■ **Required work**
Edit the records from the line containing "This screenshot has width=1024, height=575." down to the line containing "Action: 24,324", replacing "Input Data" with "Output Data" and leaving everything else unchanged. Return only those lines.

■ **Exercise input**

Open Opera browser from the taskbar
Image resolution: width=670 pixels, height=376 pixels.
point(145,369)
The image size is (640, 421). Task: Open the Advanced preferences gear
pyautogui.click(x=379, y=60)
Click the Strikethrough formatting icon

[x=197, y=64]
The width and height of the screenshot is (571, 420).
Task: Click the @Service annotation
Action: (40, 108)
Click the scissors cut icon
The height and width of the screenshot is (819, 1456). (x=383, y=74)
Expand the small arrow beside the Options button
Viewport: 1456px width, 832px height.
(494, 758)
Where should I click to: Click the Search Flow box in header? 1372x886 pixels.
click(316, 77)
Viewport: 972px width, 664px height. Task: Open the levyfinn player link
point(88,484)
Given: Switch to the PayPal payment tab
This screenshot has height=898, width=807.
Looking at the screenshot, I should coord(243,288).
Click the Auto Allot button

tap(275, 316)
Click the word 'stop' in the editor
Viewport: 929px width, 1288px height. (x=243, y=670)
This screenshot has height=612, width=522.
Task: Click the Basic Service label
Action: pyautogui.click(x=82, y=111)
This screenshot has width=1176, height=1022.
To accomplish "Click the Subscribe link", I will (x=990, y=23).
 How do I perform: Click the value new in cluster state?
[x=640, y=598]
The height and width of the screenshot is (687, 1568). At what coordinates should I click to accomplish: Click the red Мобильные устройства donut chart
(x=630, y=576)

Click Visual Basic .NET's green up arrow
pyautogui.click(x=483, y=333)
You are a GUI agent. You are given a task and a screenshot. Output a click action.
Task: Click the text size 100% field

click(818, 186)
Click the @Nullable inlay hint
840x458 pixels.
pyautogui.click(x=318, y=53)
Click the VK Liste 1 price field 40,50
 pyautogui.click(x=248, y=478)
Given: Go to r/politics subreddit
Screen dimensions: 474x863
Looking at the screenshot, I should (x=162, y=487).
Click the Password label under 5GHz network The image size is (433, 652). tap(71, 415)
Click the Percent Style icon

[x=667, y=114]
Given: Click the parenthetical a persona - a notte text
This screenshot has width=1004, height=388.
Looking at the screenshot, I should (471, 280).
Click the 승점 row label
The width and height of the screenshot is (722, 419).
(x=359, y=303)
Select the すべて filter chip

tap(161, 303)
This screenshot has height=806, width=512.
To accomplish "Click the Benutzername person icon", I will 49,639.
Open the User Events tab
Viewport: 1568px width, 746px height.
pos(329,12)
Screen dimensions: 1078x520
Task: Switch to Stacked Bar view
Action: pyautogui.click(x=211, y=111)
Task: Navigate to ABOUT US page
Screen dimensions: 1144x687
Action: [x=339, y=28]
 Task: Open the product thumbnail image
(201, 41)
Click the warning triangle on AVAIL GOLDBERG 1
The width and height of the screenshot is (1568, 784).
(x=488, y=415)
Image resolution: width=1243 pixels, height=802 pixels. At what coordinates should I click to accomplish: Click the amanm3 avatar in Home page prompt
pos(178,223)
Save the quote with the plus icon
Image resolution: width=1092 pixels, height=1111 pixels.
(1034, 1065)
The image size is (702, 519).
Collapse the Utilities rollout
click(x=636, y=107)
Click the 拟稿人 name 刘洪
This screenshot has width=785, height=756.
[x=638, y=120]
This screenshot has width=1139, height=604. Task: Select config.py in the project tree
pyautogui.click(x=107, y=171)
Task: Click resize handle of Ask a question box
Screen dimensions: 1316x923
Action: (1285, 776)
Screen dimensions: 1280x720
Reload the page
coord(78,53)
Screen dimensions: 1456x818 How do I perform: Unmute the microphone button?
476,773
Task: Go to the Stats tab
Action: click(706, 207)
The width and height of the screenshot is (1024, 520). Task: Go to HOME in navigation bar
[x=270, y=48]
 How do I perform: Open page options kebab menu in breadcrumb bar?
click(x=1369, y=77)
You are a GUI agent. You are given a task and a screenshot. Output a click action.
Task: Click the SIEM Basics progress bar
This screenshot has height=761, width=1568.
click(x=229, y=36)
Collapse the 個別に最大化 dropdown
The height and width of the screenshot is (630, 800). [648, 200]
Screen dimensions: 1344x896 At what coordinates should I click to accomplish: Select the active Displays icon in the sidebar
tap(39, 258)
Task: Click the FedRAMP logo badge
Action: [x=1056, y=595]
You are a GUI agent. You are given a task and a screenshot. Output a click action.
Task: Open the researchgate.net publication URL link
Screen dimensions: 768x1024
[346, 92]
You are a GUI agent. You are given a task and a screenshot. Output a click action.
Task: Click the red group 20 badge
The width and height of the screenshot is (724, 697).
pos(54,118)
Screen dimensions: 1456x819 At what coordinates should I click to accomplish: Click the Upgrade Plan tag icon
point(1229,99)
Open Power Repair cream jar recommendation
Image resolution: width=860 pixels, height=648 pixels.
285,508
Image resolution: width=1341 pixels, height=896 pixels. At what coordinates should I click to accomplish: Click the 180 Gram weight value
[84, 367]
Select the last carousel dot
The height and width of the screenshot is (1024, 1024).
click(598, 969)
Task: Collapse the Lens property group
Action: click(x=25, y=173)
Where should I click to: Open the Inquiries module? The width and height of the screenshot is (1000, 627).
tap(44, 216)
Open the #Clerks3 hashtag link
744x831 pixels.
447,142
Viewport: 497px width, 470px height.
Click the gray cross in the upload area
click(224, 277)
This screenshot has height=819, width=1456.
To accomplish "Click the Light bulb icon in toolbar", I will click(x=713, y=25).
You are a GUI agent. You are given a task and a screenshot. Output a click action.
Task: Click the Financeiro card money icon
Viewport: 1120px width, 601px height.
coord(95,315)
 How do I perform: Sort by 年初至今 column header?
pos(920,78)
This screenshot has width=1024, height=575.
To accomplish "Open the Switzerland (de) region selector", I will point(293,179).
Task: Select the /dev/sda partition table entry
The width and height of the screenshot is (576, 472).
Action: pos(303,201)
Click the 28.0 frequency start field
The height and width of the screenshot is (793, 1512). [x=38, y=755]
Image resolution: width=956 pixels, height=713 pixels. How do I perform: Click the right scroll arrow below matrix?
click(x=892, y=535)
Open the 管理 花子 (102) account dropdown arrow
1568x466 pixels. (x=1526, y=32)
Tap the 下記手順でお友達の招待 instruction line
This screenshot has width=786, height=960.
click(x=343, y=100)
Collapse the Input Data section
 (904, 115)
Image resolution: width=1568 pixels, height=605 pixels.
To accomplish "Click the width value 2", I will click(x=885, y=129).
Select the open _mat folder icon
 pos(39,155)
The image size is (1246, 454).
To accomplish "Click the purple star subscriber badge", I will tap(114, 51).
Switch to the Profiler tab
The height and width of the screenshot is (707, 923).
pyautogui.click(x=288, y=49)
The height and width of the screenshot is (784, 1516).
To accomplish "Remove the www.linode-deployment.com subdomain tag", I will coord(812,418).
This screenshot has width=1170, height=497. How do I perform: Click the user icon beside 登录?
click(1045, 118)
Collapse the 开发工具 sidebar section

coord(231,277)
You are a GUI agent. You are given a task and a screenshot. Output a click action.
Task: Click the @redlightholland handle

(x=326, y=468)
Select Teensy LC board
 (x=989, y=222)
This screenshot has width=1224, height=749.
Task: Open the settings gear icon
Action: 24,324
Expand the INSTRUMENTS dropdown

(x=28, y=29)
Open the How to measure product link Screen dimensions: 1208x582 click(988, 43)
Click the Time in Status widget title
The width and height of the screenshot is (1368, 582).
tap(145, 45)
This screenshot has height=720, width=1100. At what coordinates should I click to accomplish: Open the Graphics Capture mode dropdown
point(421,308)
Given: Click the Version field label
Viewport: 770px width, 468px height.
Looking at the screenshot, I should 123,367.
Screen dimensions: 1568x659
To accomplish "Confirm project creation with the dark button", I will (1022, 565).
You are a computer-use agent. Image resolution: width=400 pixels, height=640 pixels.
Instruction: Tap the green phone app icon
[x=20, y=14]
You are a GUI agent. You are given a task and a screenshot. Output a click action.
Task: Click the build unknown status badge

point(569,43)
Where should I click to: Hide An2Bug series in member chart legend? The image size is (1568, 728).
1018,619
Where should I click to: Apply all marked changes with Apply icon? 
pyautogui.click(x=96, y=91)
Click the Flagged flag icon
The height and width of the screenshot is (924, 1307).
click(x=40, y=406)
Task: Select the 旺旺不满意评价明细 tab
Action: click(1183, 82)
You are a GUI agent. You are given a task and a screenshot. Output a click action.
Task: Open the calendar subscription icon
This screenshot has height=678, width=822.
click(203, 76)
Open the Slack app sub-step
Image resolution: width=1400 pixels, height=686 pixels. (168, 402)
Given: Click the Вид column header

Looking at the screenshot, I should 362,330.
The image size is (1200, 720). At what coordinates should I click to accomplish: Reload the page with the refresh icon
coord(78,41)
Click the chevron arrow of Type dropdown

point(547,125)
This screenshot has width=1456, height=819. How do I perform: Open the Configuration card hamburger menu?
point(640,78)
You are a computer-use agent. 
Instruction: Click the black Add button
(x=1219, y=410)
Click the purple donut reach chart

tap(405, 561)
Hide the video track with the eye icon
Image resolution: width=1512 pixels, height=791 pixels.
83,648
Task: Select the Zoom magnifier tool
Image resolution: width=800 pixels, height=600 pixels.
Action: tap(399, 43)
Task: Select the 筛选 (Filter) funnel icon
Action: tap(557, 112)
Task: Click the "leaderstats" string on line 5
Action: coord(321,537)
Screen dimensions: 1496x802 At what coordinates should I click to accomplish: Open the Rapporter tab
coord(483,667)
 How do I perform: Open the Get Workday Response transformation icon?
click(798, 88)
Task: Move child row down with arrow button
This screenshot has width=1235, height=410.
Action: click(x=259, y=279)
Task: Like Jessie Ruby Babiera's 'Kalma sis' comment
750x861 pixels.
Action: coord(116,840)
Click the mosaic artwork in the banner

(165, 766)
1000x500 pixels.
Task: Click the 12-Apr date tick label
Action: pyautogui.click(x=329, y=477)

■ **Answer to this problem**
This screenshot has width=1024, height=575.
To accomplish "Open the Switzerland (de) region selector", I will point(293,179).
Task: Select the /dev/sda partition table entry
The width and height of the screenshot is (576, 472).
Action: pos(303,201)
Click the 28.0 frequency start field
The height and width of the screenshot is (793, 1512). [x=38, y=755]
Image resolution: width=956 pixels, height=713 pixels. How do I perform: Click the right scroll arrow below matrix?
click(x=892, y=535)
Open the 管理 花子 (102) account dropdown arrow
1568x466 pixels. (x=1526, y=32)
Tap the 下記手順でお友達の招待 instruction line
This screenshot has width=786, height=960.
click(x=343, y=100)
Collapse the Output Data section
 (904, 115)
Image resolution: width=1568 pixels, height=605 pixels.
To accomplish "Click the width value 2", I will click(x=885, y=129).
Select the open _mat folder icon
 pos(39,155)
The image size is (1246, 454).
To accomplish "Click the purple star subscriber badge", I will tap(114, 51).
Switch to the Profiler tab
The height and width of the screenshot is (707, 923).
pyautogui.click(x=288, y=49)
The height and width of the screenshot is (784, 1516).
To accomplish "Remove the www.linode-deployment.com subdomain tag", I will coord(812,418).
This screenshot has width=1170, height=497. How do I perform: Click the user icon beside 登录?
click(1045, 118)
Collapse the 开发工具 sidebar section

coord(231,277)
You are a GUI agent. You are given a task and a screenshot. Output a click action.
Task: Click the @redlightholland handle

(x=326, y=468)
Select Teensy LC board
 (x=989, y=222)
This screenshot has width=1224, height=749.
Task: Open the settings gear icon
Action: 24,324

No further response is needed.